If you have generics and want type annotations to type check at compile time, you are going to need unification,

let l: List<Animal> = List(dog, cat)

At that point, you have written all the machinery to do inference anyway, so might as well use it.

I guess you could have a language where the above must be gradually typed like

let l: List<Animal> = List<Animal>(dog: Animal, cat: Animal)

but that doesn't seem particularly ergonomic.

I agree. HM or bidirectional typing works best when used optionally, allowing type hints only where needed.

Generics and row polymorphism already cover most structural patterns. The real problem is semantic ambiguity. If algebraic types or unions are not used, the type system cannot tell meaningful differences.

For example, if both distance and velocity are just float, the compiler has no way to know they represent different things and will allow them to mix. For this to be treated as a compile time error, defining the types and sincerely using them for different semantic meanings throughout is needed.

In general I agree with what youre advocating for. Languages should require annotations on function parameters and return types and most top level definitions. But even if you only infer types locally you'll still want unification to do it well.

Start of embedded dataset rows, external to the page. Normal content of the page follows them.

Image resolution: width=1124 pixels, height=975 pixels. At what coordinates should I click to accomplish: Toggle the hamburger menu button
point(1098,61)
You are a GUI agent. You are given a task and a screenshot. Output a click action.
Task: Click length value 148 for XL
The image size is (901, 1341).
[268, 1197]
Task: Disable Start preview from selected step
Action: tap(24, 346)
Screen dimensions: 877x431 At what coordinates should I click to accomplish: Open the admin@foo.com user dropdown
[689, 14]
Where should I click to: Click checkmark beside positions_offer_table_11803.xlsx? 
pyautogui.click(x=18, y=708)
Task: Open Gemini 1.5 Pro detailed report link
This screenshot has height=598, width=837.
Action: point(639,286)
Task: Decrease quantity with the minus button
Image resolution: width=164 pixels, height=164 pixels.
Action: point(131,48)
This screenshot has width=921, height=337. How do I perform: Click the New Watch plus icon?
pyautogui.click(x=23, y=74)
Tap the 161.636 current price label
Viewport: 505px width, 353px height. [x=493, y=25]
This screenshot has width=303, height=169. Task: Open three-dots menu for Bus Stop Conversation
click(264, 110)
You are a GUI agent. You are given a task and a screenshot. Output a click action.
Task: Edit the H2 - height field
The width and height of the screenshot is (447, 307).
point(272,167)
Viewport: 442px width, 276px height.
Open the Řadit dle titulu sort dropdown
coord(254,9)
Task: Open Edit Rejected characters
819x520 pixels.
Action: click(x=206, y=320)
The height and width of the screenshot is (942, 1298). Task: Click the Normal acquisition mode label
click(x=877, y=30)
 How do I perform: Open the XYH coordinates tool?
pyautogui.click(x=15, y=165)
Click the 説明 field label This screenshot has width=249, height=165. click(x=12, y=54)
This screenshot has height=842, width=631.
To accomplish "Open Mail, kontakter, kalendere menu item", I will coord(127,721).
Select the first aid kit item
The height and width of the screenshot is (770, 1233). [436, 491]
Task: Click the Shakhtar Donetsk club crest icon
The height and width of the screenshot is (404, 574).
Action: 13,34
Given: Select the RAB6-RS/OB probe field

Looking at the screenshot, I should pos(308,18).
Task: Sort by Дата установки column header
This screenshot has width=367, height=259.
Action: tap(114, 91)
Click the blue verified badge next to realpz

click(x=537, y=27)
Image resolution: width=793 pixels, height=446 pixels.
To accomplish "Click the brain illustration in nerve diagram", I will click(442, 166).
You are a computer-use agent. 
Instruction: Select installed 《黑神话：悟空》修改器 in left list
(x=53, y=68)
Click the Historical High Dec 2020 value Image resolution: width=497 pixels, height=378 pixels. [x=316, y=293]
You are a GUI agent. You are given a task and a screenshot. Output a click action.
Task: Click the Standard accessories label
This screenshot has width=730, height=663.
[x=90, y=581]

Without unification local inference will hit annoying edge cases where you have to add otherwise unnecessary annotations

Type inference saves typing on the keyboard.

Ironically the language which needed this most was C++, which took ages to get the "auto" keyword and can still have a bit of a problem with fully expanded template names in error messages.

> Instead of only allowing programs that are proven to be typed correctly you might want to allow all programs that you can not proved to be wrong. Lean into gradual typing. Everything goes at first and the typing becomes as strict as the programmer decides based on how much type information they add.

Yes, this is the way. And if you ensure that the type system is never abused to control dispatch - i.e. can be fully erased at runtime - then a proposed language supplied with some basic types and an annotation syntax can be retrofitted with progressively tighter type-checking algorithms without having to rewire that underlying language every time.

Developers could even choose whether they wanted super-safe checking (that precludes many legal forms), or more lenient checking (that allows many illegal forms), all in the same language!